Signal path overview
This section gives a logical overview of the signal path. The actual implementation is mathematically equivalent (when ignoring floating-point rounding errors), but it splits, combines, and reorders steps for efficiency; refer to the F-Engine Design and XB-Engine design sections for details.
Edges in diagrams are annotated to indicate the data type. The following types are used:
iNSigned integer or fixed-point with
Ntotal bitsfNFloating-point with
Nbits, following IEEE 754-2019.cXComplex values formed from real and imaginary components of type
Xe.g.,cf32is single-precision floating point complex.
Dotted boxes and arrows represent control parameters that can be adjusted at runtime.
Channelisation and delay correction
Note that the input and output bit depths (shown as i10 and ci8 on the
diagram) are configurable. Between unpacking and quantisation, all
calculations are performed in single precision. Since the input has a bounded
range, overflow is only possible at the quantisation step (which saturates).
The figure below shows the signal path for wide-band channelisation.

Signal path for wide-band channelisation.
Delay
Delays may be specified with sub-sample precision. To handle this, the delay is split into two components: a coarse delay (a whole number of samples) and a fine delay (between -0.5 and +0.5 samples). The coarse delay is applied as a shift in time, while the fine delay is applied as a phase slope in the frequency domain. As noted in Delay and phase compensation, the user provides the overall phase adjustment for the centre frequency, and the constant term of the phase slope is computed from that (taking into account the effect of the coarse delay on phase).
The fine delay and the fixed phase offset for each spectrum are computed in double precision then reduced to single precision for application. Conversion of the delay to a per-channel phase correction, and of phases to complex phasors are done in single precision.
Polyphase filter bank (PFB)
A finite impulse response (FIR) filter is applied to the signal to condition the frequency-domain response. The filter is the product of a window function (to reduce spectral leakage) and a sinc (to broaden the peak to cover the frequency bin). Specifically, if there are \(n\) output channels and \(t\) taps in the polyphase filter bank, then the filter has length \(w = 2nt\), with coefficients
where \(i\) runs from 0 to \(w - 1\), and \(W\) is the window function, for which there are two choices:
Hann: \(W_i = \sin^2\left(\frac{\pi i}{w - 1}\right)\)
Rect: \(W_i = 1\).
\(A\) is a normalisation factor which is chosen such that \(\sum_i x_i^2 = 1\). This ensures that given white Gaussian noise as input, the expected output power in a channel is the same as the expected input power in a digitised sample. Note that the input and output are treated as integers rather than as fixed-point values.
The tuning parameter \(w_c\) (specified by the --w-cutoff
command-line option) scales the width of the response in the frequency domain.
The default value is 1, which makes the width of the response (at -6dB)
approximately equal the channel spacing.
In some cases spectral leakage is less important than the ability to reconstruct the original signal. Setting \(t = 1\), \(w_c = 0\) and using the rectangular window function gives a degenerate PFB in which each block of \(2n\) samples is Fourier transformed.
Dithering
To improve linearity, a random value selected uniformly from the interval (-0.5, 0.5) is added to each component (real and imaginary) before quantisation. The random seeds are carefully chosen to ensure that random sequences are not shared across antennas.
-------
**Complete the following**
1. In the signal path overview, why is the normalization factor \(A\) chosen so that the squared filter coefficients sum to 1?
2. Please quote the signal path overview from "Rect: \(W_i = 1\)." to "as fixed-point values.".

**Provided data**
-------
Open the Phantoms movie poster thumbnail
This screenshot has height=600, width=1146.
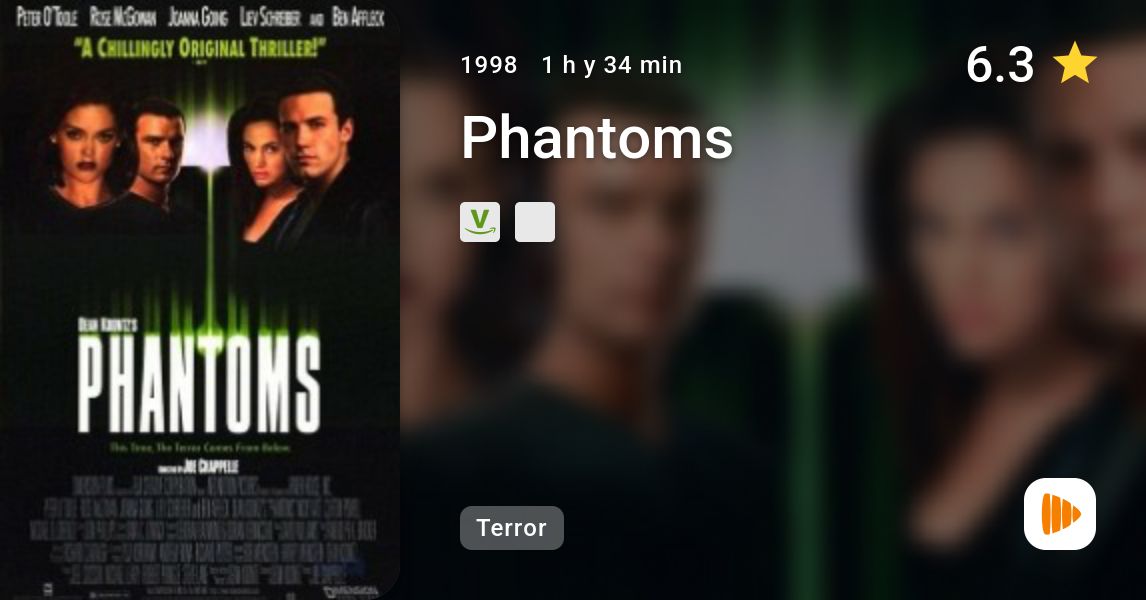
-------
**Expected outputs**
1. Choosing \(A\) so that \(\sum_i x_i^2 = 1\) makes the expected output power in a channel equal to the expected input power in a digitized sample when the input is white Gaussian noise.

2.
Rect: \(W_i = 1\).
\(A\) is a normalisation factor which is chosen such that \(\sum_i x_i^2 = 1\). This ensures that given white Gaussian noise as input, the expected output power in a channel is the same as the expected input power in a digitised sample. Note that the input and output are treated as integers rather than as fixed-point values.